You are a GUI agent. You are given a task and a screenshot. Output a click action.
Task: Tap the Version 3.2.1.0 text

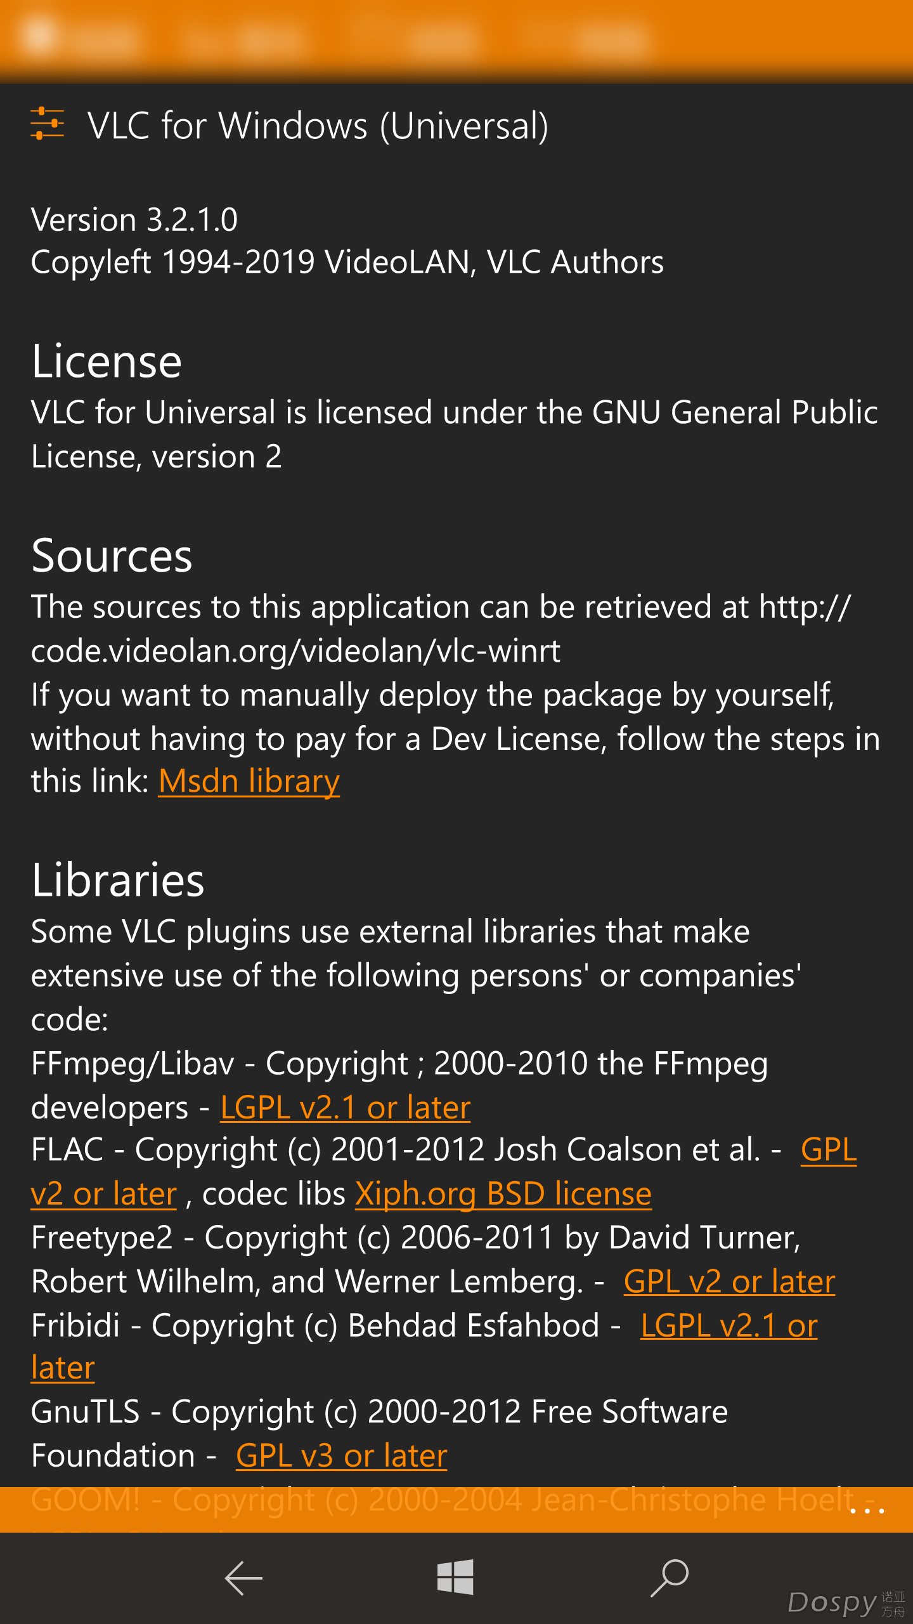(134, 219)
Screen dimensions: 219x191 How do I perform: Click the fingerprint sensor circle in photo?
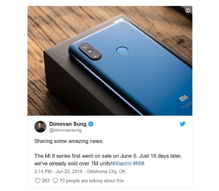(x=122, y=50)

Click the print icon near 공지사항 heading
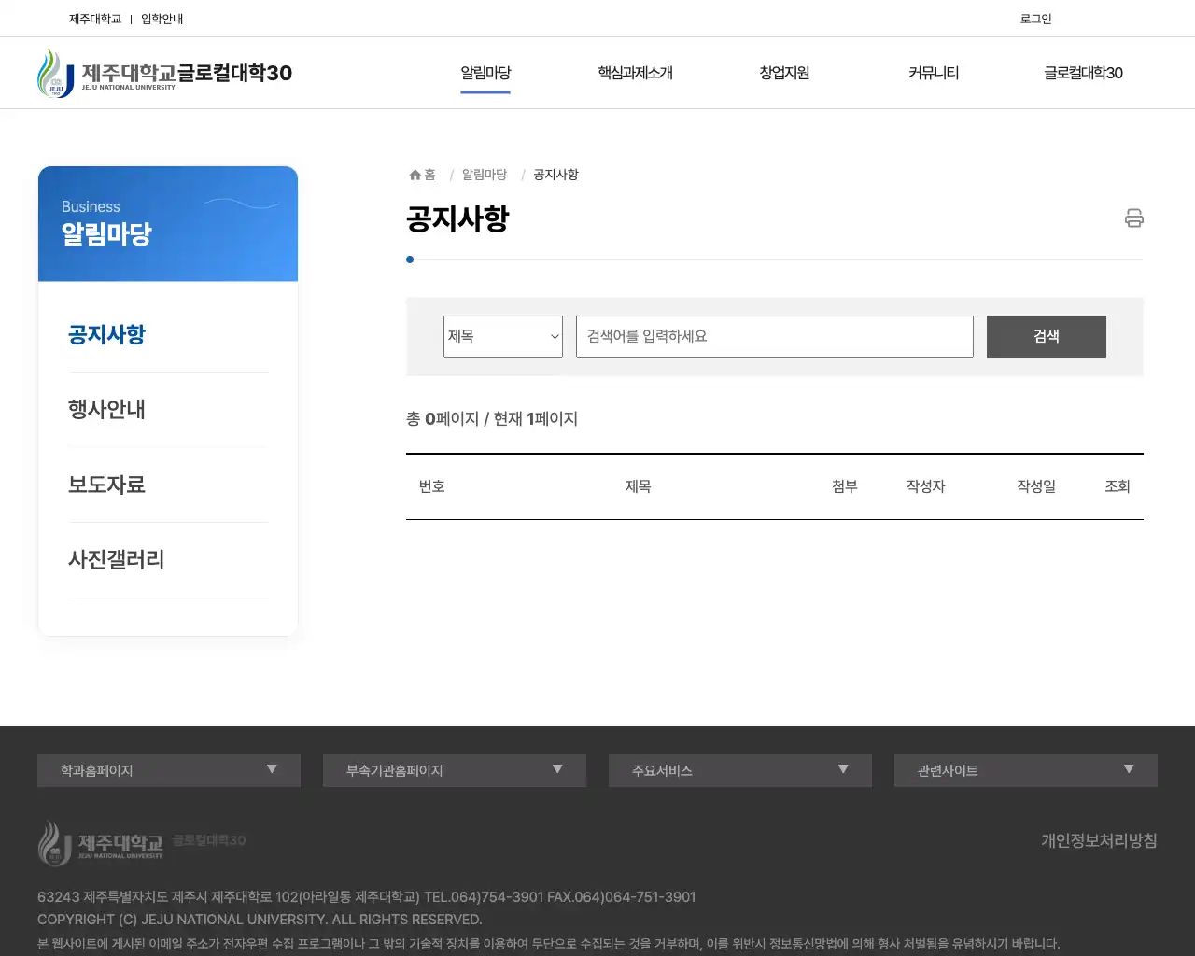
==
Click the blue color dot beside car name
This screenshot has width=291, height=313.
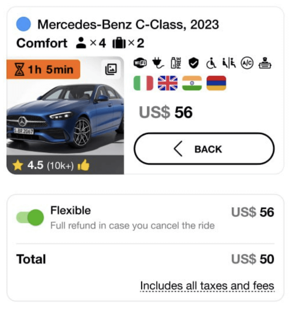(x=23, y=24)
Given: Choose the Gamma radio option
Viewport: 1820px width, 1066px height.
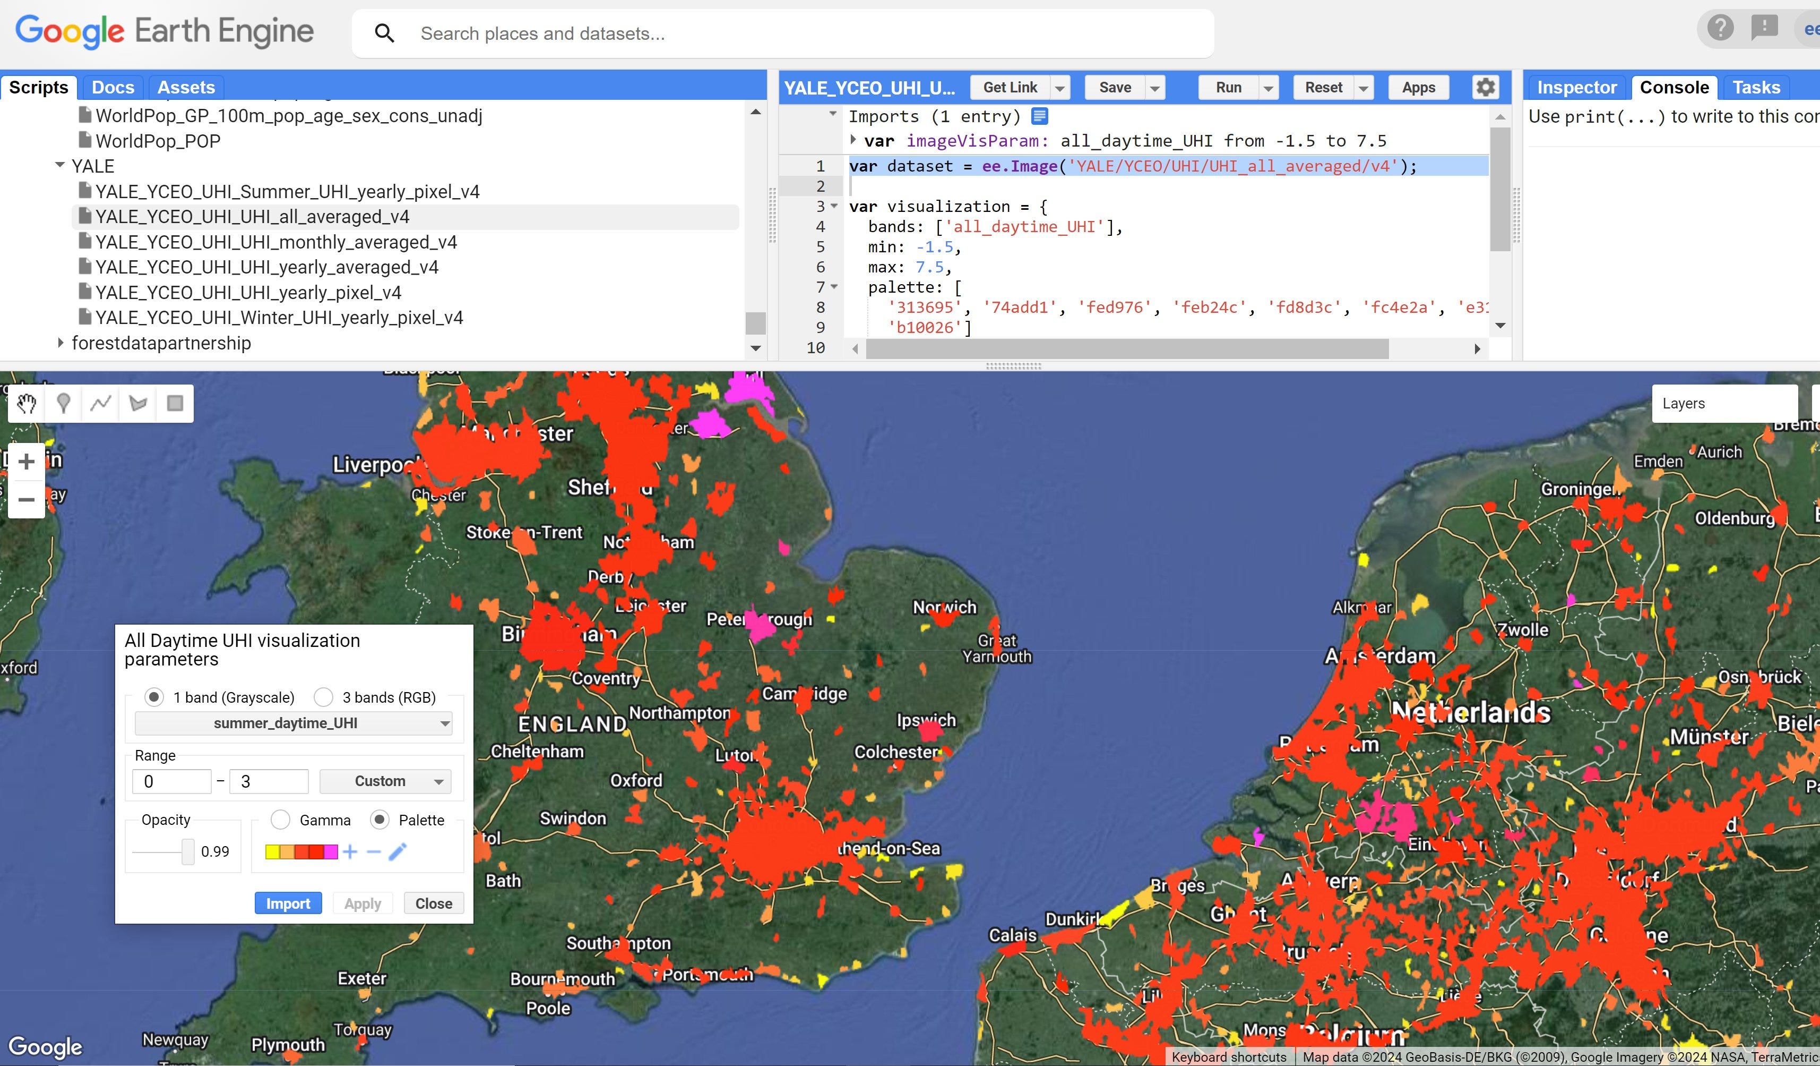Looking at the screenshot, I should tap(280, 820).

REQUIRED WORK: Above are records with pictures. Reproduce exactly only the lines from the line with "Screen dimensions: 219x191" through the line with "Click the print icon near 공지사항 heading", both ends included, and leave the pictures out.

SOLUTION BELOW:
Screen dimensions: 219x191 How do I perform: Click the fingerprint sensor circle in photo?
(x=122, y=50)

Click the print icon near 공지사항 heading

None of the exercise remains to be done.